Software Security via Program Analysis
Class: 16741 CS 6501 Section 008
Cyberattacks are becoming more and more sophisticated. State-funded attackers are spending tremendous time and effort to infiltrate organizations (e.g., enterprise and government agencies) leveraging stealthy and sophisticated attack mechanisms (e.g., zero-day exploits).
To fight back against those attackers, there are various advanced techniques proposed by researchers and industry. As attackers break into systems in various ways, building a fundamental protection against these attackers require techniques across various layers of software and fundamental understanding of the system as well as attackers.
- This course will cover recent advances in cyberattack prevention and analysis via program analysis and reverse-engineering.

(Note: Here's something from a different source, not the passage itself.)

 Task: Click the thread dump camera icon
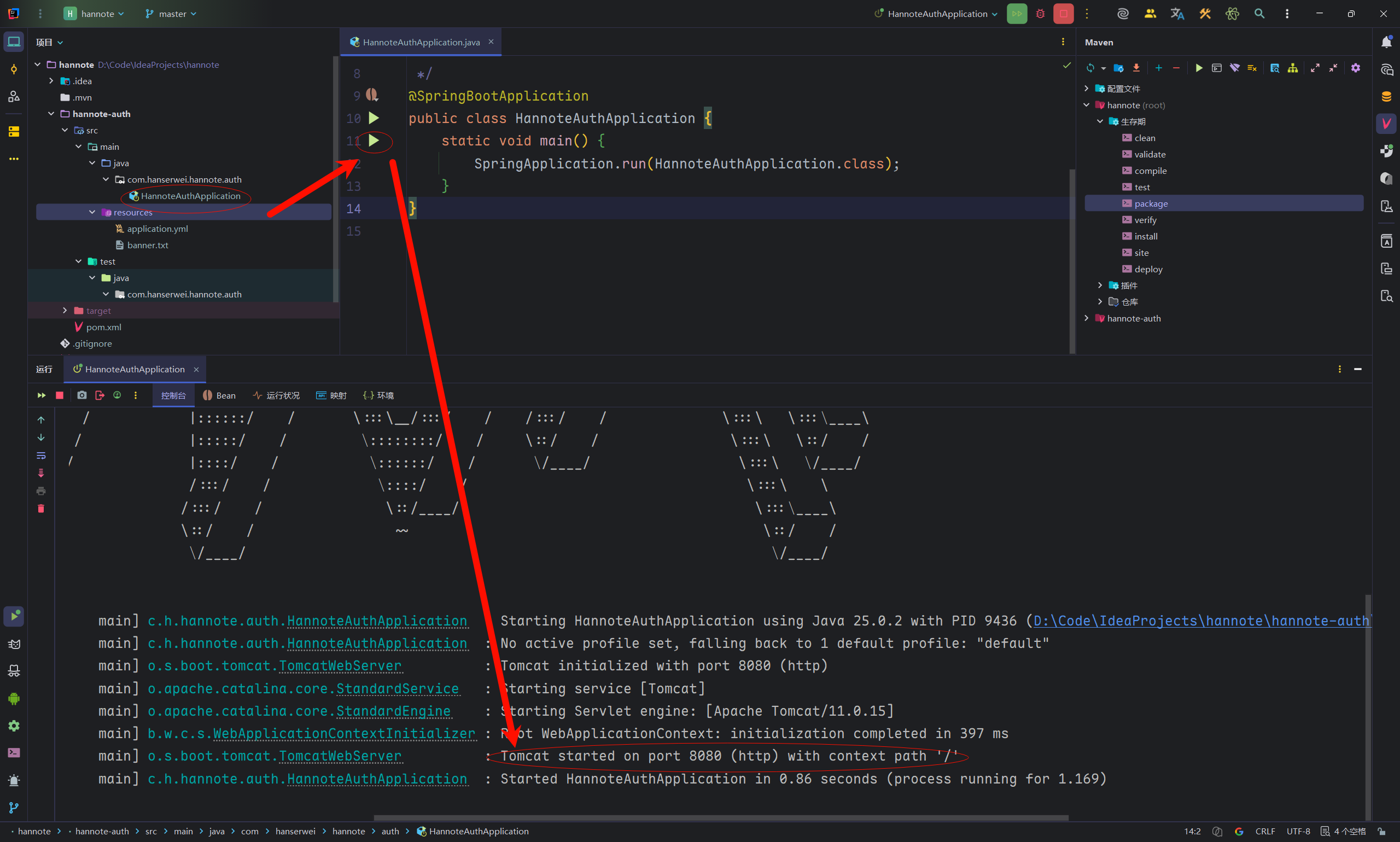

In particular, we will focus on understanding recent advances in the topics by reading, presenting, and discussing details of recent publications in top security conferences (S&P, USENIX Security, CCS, and NDSS).
- You will learn (1) how to analyze vulnerabilities and exploits to understand root causes of the attack, and come up with fundamental solutions, (2) how to investigate sophisticated cyberattacks in order to pinpoint and discover how attackers infiltrate systems and what they did (e.g., leak secrets), and (3) how we can leverage program analysis techniques in order to automate the above tasks and make the software more secure.

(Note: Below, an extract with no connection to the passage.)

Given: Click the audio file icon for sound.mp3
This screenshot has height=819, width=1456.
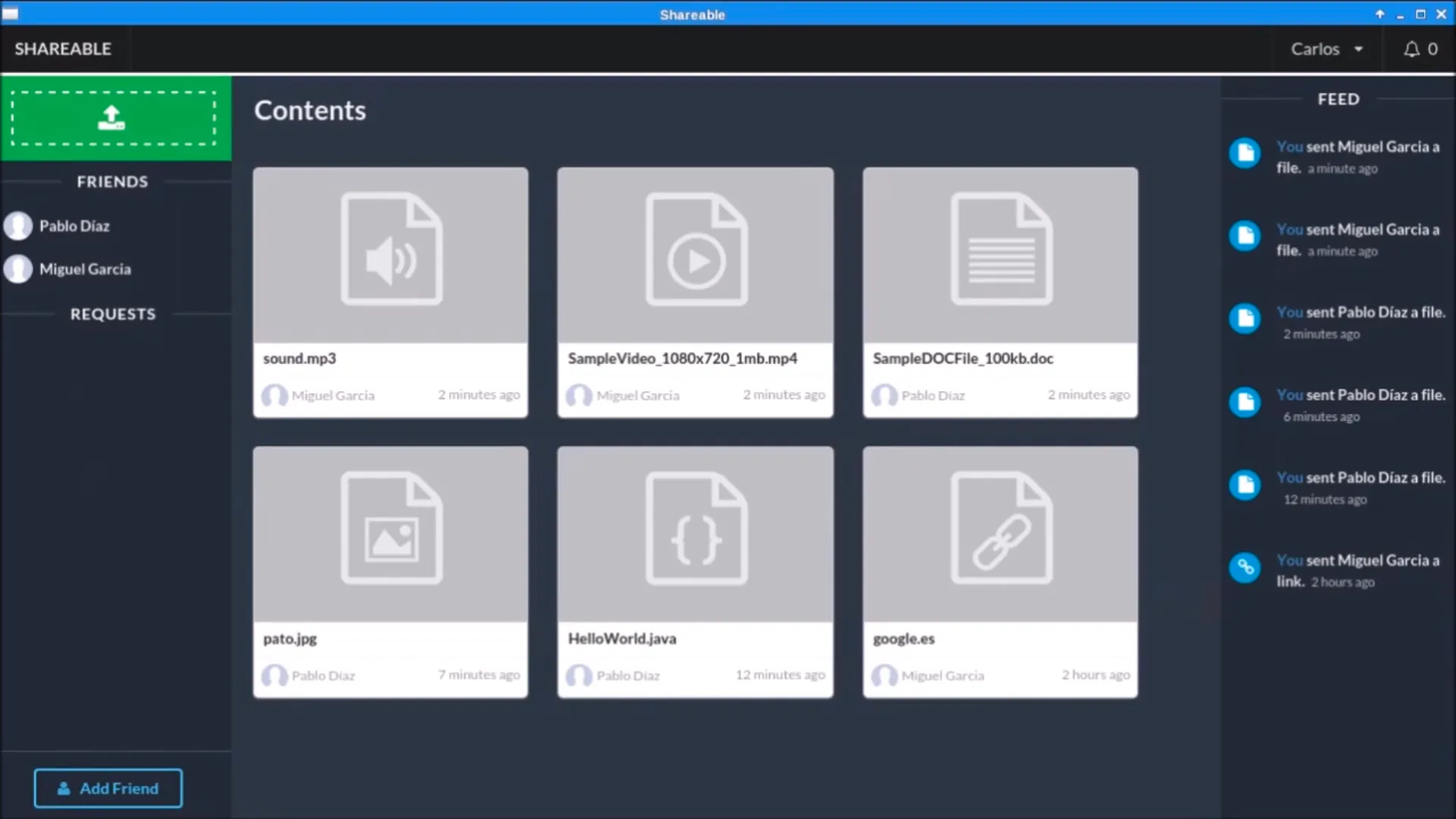Looking at the screenshot, I should pyautogui.click(x=391, y=249).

- You will (1) read recent academic papers carefully and present the essence of papers, (2) learn how to implement advanced dynamic and static analysis used in attack prevention and investigation, and (3) learn how to conduct a system security research that builds fundamental software.
- It would be great if you have basic knowledge or experience in system programming in C (assembly is a big plus). Experience in dynamic program analysis tools (e.g., Intel Pin, DynamoRIO), static program analysis tools (e.g., LLVM), and/or reverse-engineering tools (e.g., IDA Disassembler, OllyDbg, Immunity Debugger) is very welcomed.

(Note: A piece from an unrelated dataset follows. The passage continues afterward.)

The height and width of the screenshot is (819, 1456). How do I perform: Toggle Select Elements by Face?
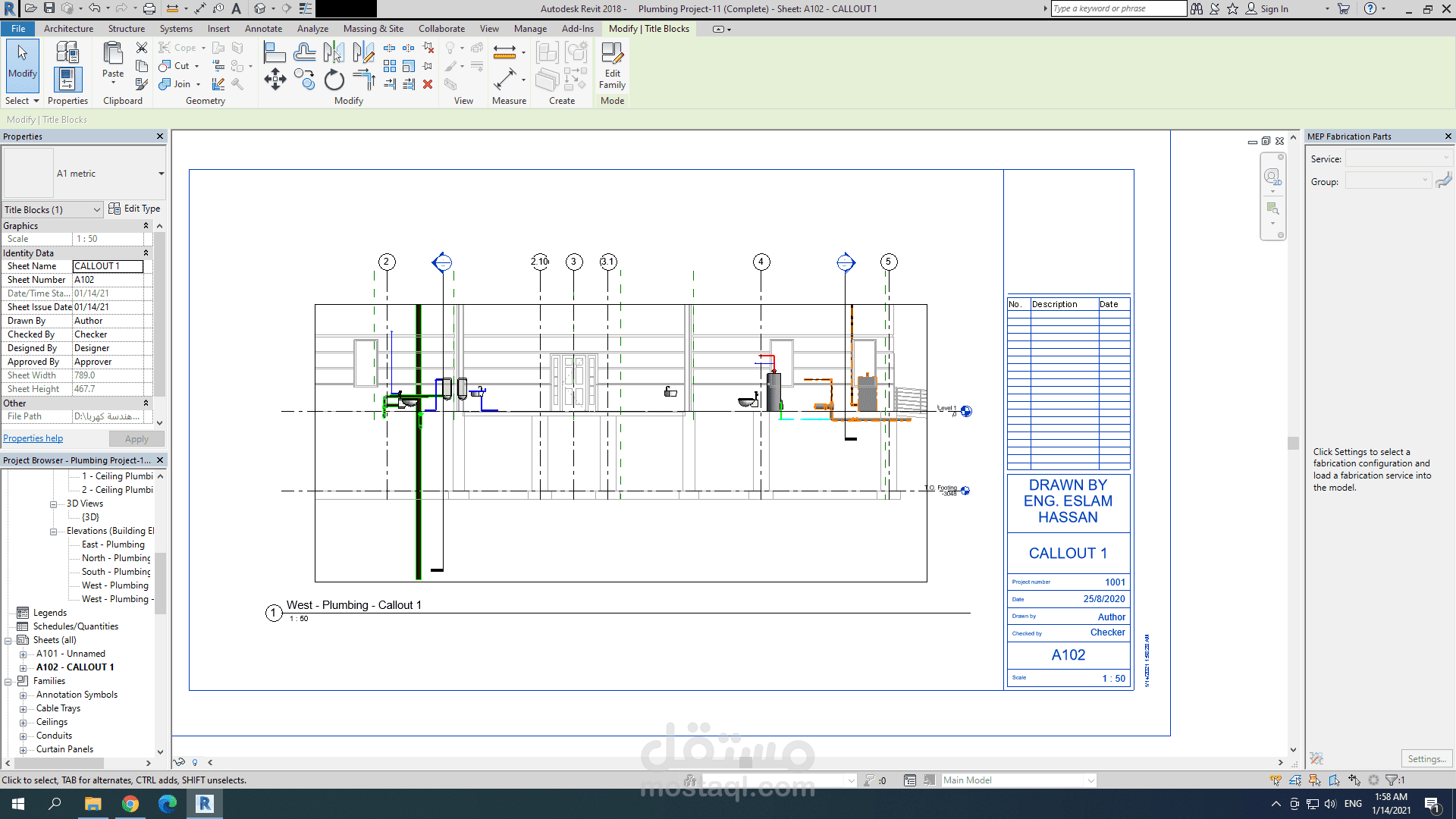point(1335,780)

- If your individual project is well developed, I will support you to turn it into a research paper. Once accepted (in a conference or workshop), expenses required for your travel to the conference (or workshop) and presentation will be supported.
- If we both agreed that your research interests and potential are well aligned (with me), we may seek for potential funding sources for your Ph.D. program.
Information flow can be tracked via program analysis, meaning that we can understand how Siri and Alexa laughed.
Week 1: Class Introduction / Project Descriptions / How to Read/Critique/Present System Security Papers
Week 2: Program Tracing / (Project 1 and Pin introduction)
What is tracing? Why it is needed? How to automatically trace a program?
- Project 1 Start -- 10% of the grade., Paper Assignment
Week 3: Dynamic Analysis (Dynamic Slicing / Information Flow)
What is dynamic analysis? What is slicing and information flow? Why we need those? How to do those effectively? What we can do with those?
Week 4: Dynamic Analysis (Information Flow) / Reverse Engineering (Disassembly)
Topic 1: How we can leverage our knowledge of information flow to build secure systems/make systems secure?
Topic 2: What is reverse engineering? Basic principles of disassembly. Recovering semantics
Week 5: Reverse Engineering (Advanced Disassembly, Decompiler, Anti-Debugging Techniques)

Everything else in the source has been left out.